Although detested by the king, Pitt entered the government as postmaster general of the forces in 1746 and won great popularity by his unusual honesty in refusing the usual perquisites of that office. He was dismissed in 1755, but the early disasters in the Seven Years War gave him such an opportunity to denounce government policies in his eloquent speeches that in 1756 George II was forced to call on him to become a secretary of state. The next year he formed a coalition ministry with Thomas Pelham-Holles, duke of Newcastle.

Pitt wished to conduct the war primarily against the French to win imperial supremacy, a policy popular with the mercantile interests and with the generally anti-French public. His subsidies to Frederick II of Prussia, his efficient handling of military supplies, his shrewd choice of commanders, his insistence on naval expansion, and his ability to raise English morale resulted in the defeat of the French power in India and the capture of the French provinces in Canada.

After the accession of George III, however, Pitt was forced to resign (1761), and he fiercely denounced the terms of the Treaty of Paris (1763), by which the war was concluded.
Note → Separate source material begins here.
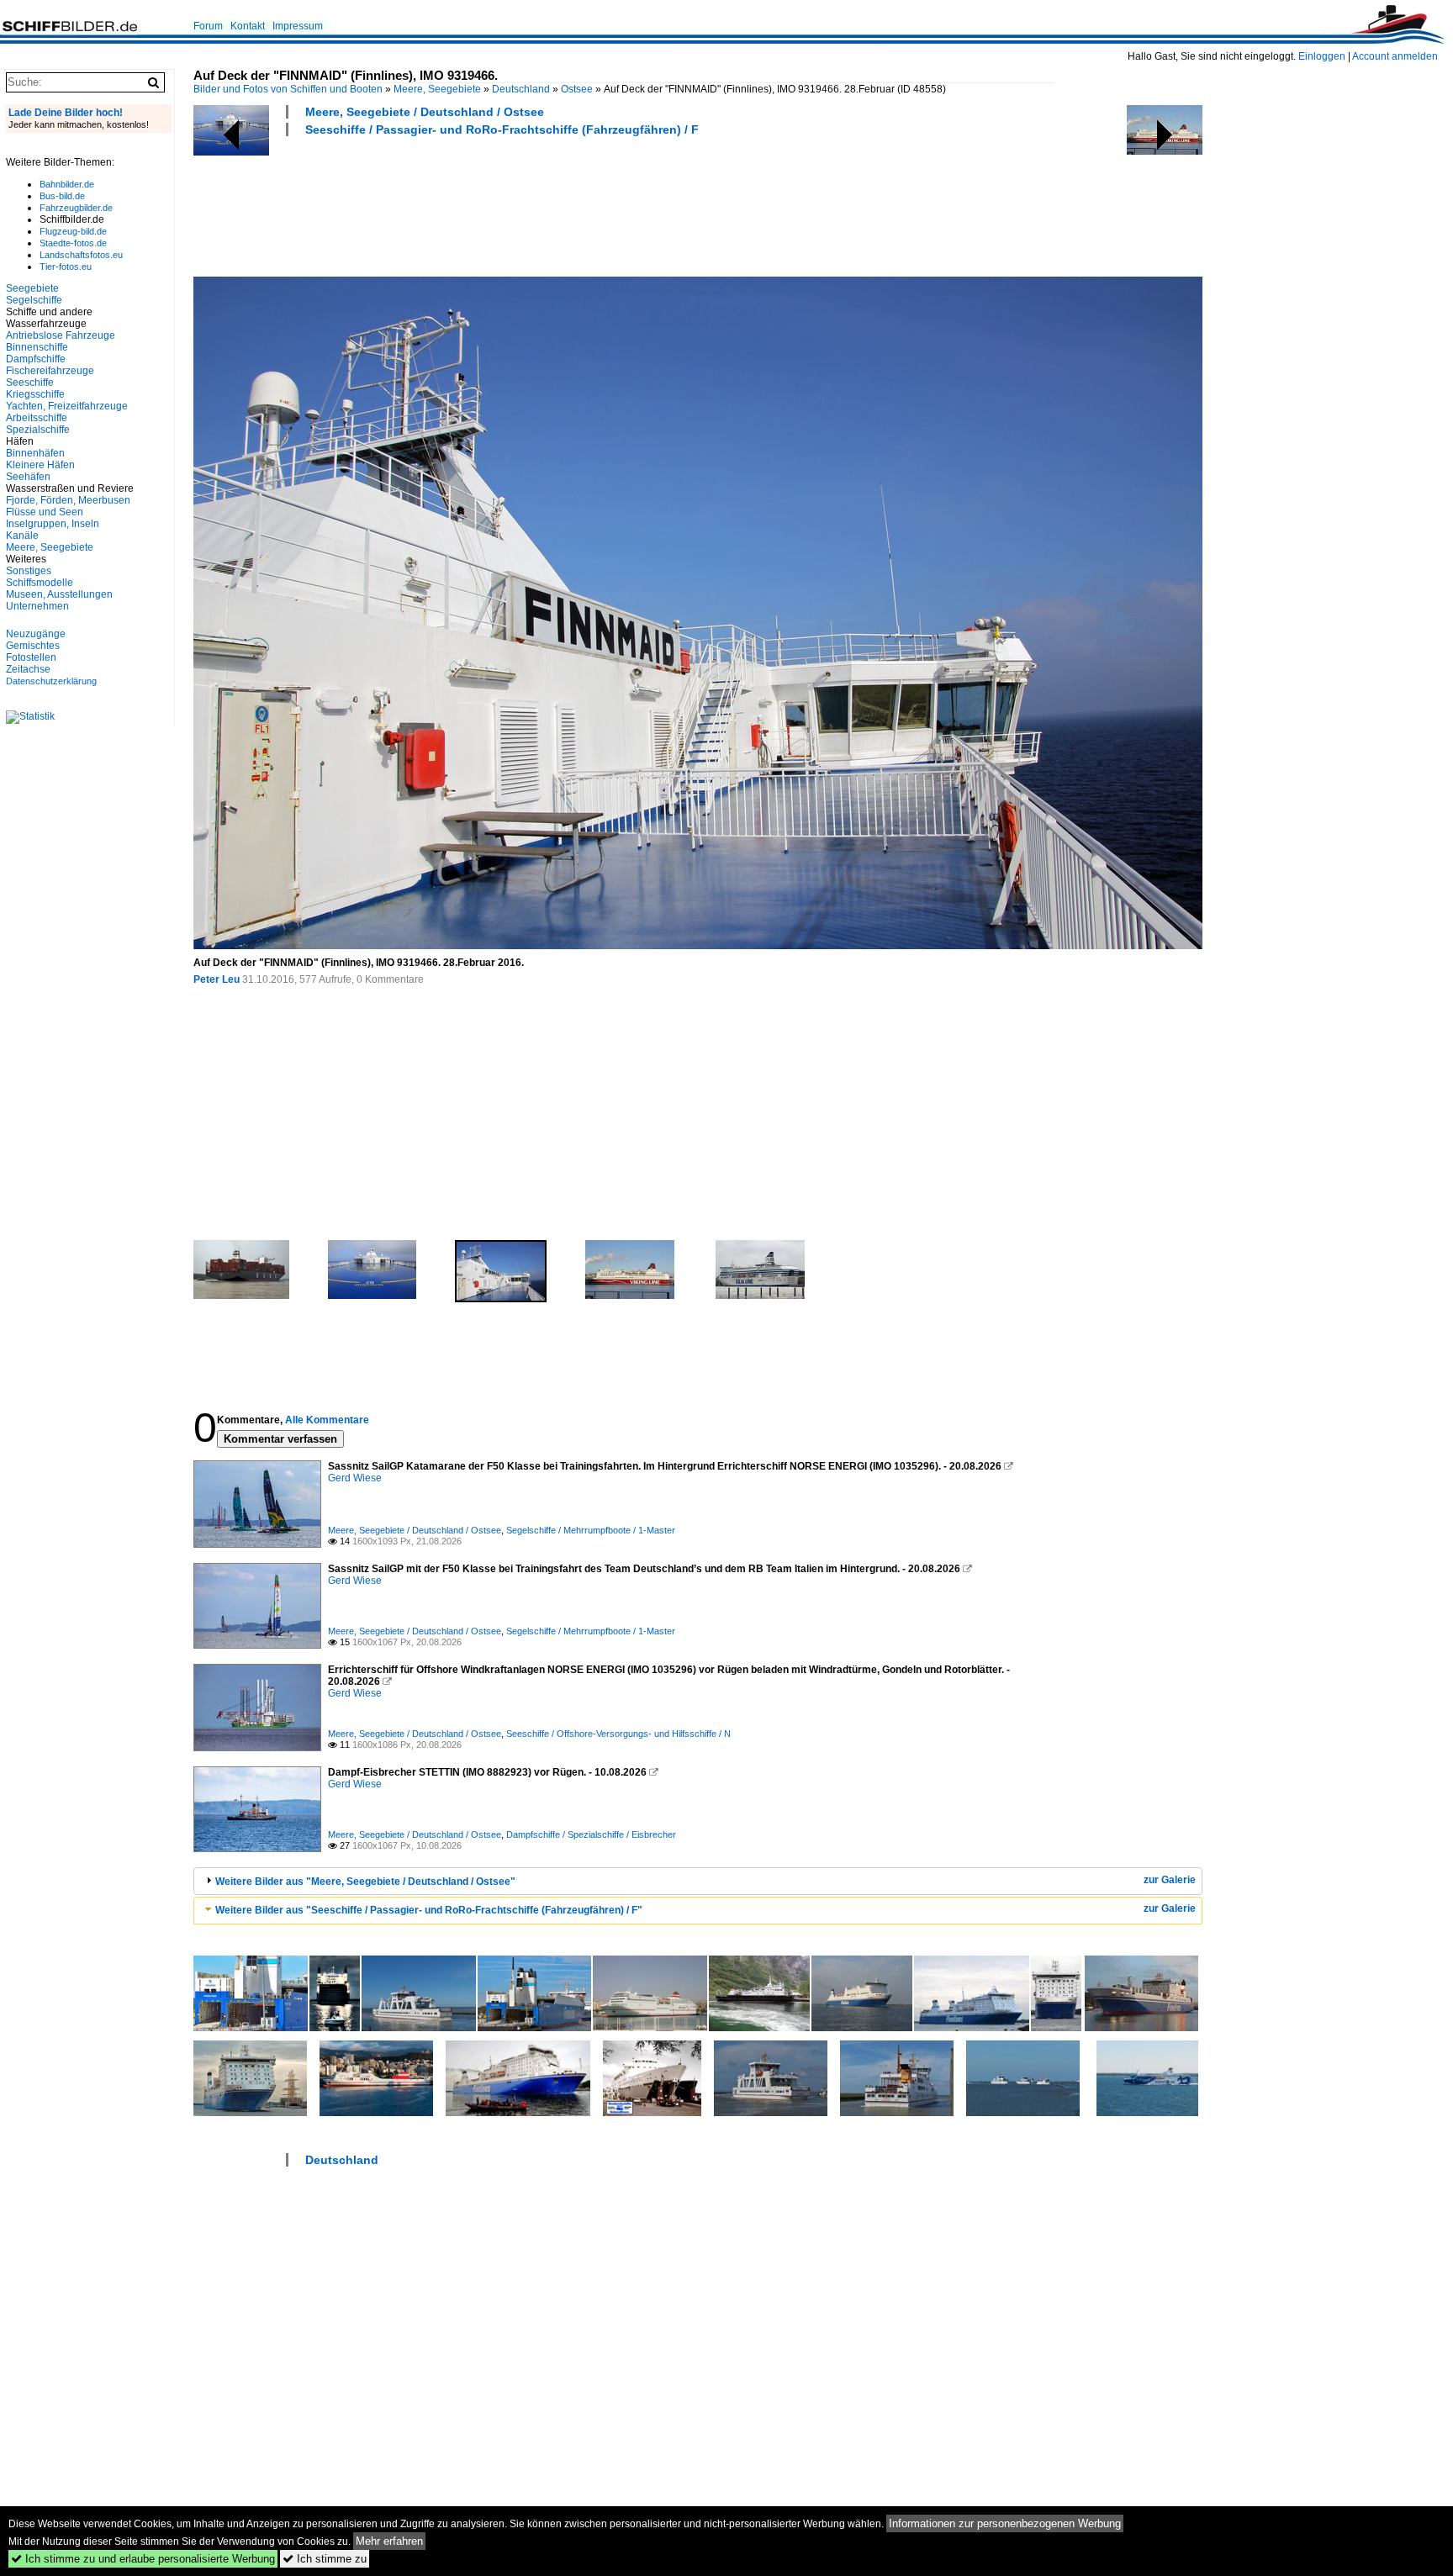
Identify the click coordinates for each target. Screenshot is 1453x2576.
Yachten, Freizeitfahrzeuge (67, 406)
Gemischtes (33, 646)
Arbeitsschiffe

He joined the opposition in protesting the prosecution (1763) of John Wilkes and the imposition of the Stamp Act (1765) on the American colonies.

In 1766, Pitt was recalled to office as lord privy seal, accepted the title earl of Chatham, and formed such a broadly based ministry that it was soon impossibly divided. Troubled by increasing mental illness and gout, Chatham exercised little control over this administration, and his chancellor of the exchequer, Charles Townshend, not only sabotaged his plans to reorganize the East India Company but passed the ill-fated Townshend Acts (1767). In virtual retirement from 1767, he resigned office in 1768.

In his rare speeches in the House of Lords thereafter, he urged conciliation of the American colonies, and after the outbreak of the American Revolution he favored any peace settlement short of granting the colonies independence. On this issue he broke with the Whigs, and his last speech was a plea against the disruption of the empire he had done so much to build. At its conclusion he collapsed and was carried home to die.